Lupin's Phase IV Report for Glycopyrronium, Vilanterol Inhalation Gets CDSCO Panel Nod

The firm presented the Phase IV clinical trial report in line with the earlier SEC recommendation dated 05.03.2024 and the conditions specified under Form CT-23 dated 15.11.2023.

The formulation combines two well-established bronchodilators used in chronic airway disorders. Glycopyrronium Bromide, a long-acting muscarinic antagonist (LAMA), provides sustained bronchodilation by reducing airway smooth muscle contraction, while Vilanterol, a long-acting beta-agonist (LABA), enhances airflow through prolonged airway relaxation. The dual-therapy approach is commonly used in chronic obstructive pulmonary disease (COPD) and other long-term respiratory conditions requiring continuous maintenance bronchodilation.

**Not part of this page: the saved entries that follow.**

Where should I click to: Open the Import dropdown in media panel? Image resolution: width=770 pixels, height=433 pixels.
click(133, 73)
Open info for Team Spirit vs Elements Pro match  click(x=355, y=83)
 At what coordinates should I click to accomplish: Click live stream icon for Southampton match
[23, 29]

According to the SEC minutes, after detailed deliberation, the committee “noted and agreed to the result of the clinical trial report” submitted by the company. No additional comments, requirements or modifications were recorded by the panel.

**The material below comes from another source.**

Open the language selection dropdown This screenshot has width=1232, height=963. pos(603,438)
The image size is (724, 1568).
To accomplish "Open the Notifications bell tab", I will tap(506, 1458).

The submission marks the completion of the product’s post-marketing clinical trial obligations under the New Drugs and Clinical Trials (NDCT) Rules, 2019, which mandate Phase IV evaluation for fixed-dose combinations requiring post-approval surveillance.

Lupin Limited is a major Indian multinational pharmaceutical company with a broad portfolio spanning generic medicines, branded formulations and advanced drug-delivery systems. The company is also active in respiratory therapy and markets products such as Vilfuro-G, a triple-combination inhaler for COPD management in India.